UC Irvine vs. Oregon: A Cinderella will advance to the Sweet 16
Cinderella returns to the NCAA tournament floor Sunday at SAP Center.
And so do the 13th seeds from charming, diminutive UC Irvine.
When the Anteaters and Oregon meet in the second round of the South Regional, the teams will be competing to extend their respective seasons and fairy tales.
“I guess we’re a Cinderella too,” Ducks guard Payton Pritchard said. “I mean, they got a much better record than us. At this point, the question is who’s going to continue this great story?”
While Irvine was emerging from the nationally ignored Big West, Oregon nearly disappeared completely in the Pac-12 only a month ago.
The Ducks had just lost three straight — including unsightly defeats at USC and UCLA — and were coming unwound.
But they’ve since won nine in a row, clinched an NCAA berth by winning their conference tournament and ripped Wisconsin 72-54 in the opening round.
Still, Oregon is seeded just one spot ahead of Irvine and sits at 24-12 compared to the Anteaters’ 31-5, a victory total that is now a school record every time they win.
For two teams that appeared to be unlikely second-round survivors for much of this season, the glass slipper is most certainly half-full.
“But that doesn’t really matter. That’s the great thing about this tournament. You get to settle it in a rectangle. And what your seed is doesn’t matter…So if they call us Cinderella, that’s fine. But I think we’ve earned everybody’s respect, whatever they call us.”
The Anteaters no question have everyone’s attention, their 70-64 victory Friday over Kansas State the school’s first ever in this storied event.
They were the highest-numbered seed to move on and, with Wofford falling Saturday, have the nation’s longest winning streak at 17.
They’ve lost only once in 21 games in 2019 and remain undefeated — 8-0 — under the most stressful of conditions: games decided by five points or fewer.
So it was that a group of players largely unnoticed over the past five months suddenly found themselves Saturday watching 6-foot-10 Jonathan Galloway being interviewed by six reporters while he laid on the locker room floor with his legs extending up the wall as a way to stretch his hamstrings.
“The recognition is very special,” said guard Robert Cartwright, who recorded the comical scene around Galloway with his phone. “People are taking notice across the country. That’s very cool.
“We’re living our dream here. As a little kid, you see the NCAA tournament. You watch ‘One Shining Moment’ and you hope that you’ll have the opportunity to do that one day. We’re in the middle of it right now. We believe we still have a long way to go. We believe we have a very good chance to win this game.”
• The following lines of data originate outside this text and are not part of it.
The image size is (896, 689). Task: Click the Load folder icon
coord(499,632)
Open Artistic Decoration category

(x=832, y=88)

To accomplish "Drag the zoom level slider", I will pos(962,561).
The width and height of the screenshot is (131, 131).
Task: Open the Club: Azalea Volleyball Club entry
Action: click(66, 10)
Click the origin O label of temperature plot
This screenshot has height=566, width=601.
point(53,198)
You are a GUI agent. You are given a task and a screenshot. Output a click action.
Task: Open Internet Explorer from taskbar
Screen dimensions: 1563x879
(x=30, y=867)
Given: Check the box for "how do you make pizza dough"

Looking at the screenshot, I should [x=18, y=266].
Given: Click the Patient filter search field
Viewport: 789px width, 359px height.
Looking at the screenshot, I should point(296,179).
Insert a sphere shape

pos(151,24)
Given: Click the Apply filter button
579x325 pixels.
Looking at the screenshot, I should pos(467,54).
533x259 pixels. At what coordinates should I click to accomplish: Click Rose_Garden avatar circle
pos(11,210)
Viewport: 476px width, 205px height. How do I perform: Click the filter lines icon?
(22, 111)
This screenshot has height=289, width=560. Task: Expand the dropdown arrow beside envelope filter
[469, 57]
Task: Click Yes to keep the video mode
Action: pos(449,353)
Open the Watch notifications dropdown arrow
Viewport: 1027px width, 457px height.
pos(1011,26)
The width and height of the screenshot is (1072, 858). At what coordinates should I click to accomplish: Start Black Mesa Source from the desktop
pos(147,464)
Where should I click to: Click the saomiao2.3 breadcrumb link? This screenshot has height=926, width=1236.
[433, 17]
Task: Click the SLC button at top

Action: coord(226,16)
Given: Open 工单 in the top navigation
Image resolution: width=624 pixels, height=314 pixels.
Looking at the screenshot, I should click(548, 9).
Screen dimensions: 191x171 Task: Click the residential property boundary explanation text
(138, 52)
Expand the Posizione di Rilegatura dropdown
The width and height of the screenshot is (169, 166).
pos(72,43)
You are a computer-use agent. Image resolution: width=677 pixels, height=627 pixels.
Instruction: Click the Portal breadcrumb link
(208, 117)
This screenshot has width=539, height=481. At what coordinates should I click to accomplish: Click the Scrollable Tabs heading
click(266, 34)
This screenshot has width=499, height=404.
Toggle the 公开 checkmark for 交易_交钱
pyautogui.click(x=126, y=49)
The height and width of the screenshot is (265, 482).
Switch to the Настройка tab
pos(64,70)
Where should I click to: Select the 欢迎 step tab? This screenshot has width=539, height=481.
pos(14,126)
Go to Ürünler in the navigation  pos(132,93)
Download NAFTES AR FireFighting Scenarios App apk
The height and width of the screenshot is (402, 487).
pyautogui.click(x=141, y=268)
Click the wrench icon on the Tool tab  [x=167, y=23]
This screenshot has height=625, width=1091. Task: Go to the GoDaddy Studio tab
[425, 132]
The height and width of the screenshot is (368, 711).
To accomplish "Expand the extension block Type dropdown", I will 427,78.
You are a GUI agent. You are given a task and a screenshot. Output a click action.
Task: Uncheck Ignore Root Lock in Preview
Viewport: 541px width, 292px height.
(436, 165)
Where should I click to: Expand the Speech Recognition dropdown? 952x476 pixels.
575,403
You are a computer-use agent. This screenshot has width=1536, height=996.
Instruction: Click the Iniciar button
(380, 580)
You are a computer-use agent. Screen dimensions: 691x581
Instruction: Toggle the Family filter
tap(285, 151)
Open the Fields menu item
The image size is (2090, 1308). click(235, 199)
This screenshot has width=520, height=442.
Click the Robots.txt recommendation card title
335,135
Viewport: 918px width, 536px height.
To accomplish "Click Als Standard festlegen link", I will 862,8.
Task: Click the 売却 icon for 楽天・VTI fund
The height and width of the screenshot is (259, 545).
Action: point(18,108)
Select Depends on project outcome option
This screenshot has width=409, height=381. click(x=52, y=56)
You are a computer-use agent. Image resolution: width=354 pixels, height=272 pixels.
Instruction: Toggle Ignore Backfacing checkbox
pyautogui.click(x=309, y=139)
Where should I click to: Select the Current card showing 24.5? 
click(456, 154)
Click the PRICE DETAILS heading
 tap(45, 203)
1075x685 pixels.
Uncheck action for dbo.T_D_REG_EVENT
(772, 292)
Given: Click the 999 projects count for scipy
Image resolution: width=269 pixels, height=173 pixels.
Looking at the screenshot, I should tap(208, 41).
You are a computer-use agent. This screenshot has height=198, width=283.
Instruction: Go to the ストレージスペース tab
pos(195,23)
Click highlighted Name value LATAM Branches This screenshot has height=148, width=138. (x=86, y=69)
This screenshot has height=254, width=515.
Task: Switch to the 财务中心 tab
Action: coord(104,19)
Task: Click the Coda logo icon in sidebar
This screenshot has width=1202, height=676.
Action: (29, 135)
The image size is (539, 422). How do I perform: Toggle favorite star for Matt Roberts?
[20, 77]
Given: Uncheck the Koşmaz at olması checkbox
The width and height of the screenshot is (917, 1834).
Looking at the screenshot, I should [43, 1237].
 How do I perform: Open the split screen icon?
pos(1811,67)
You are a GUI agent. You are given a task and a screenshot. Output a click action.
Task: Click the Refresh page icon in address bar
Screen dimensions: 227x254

After beating Kansas State, the Anteaters chanted and swayed in their locker room. Galloway and freshman Collin Welp placed a sticker bearing the school’s name on a poster representing the next round of NCAA’s bracket. Forward Tommy Rutherford said there “was just an energy like no other.”
At one point, Turner walked into the middle of the joyous mass and, 27 years after his playing career ended, broke down into a classic defensive stance. Classic, at least, except for the part where he shimmied his 48-year-old shoulders.
“Now,” senior Spencer Rivers said, “it’s if you want to advance, get in the stance.”
The Anteaters aren’t playing or acting or sounding like underdogs. Several of them talked about how the notion of winning in the NCAA tournament has been around since their first fall practice.
They praised Oregon and promised they were focused on nothing more than the Ducks but also insisted they know they can compete with one of the Pac-12’s two remaining tournament teams.
The idea of Cinderella probably isn’t really a part of the mind-set of either the Anteaters or Ducks, Oregon forward Kenny Wooten interrupting a question Saturday to ask for clarification of what the term Cinderella even means.
Then again, Wooten also said the only anteater with which he was familiar was “Alf,” a late-1980s television puppet that was supposed to be some sort of a space alien.
“However the media wants to portray us,” Cartwright said. “But we don’t see ourselves that way. We understand that might come with our seeding. But we look at ourselves as a high-level team that can compete with pretty much anybody.”
Irvine has another chance to prove it Sunday. And so does Oregon. Here, in a rectangle. Only one story can continue.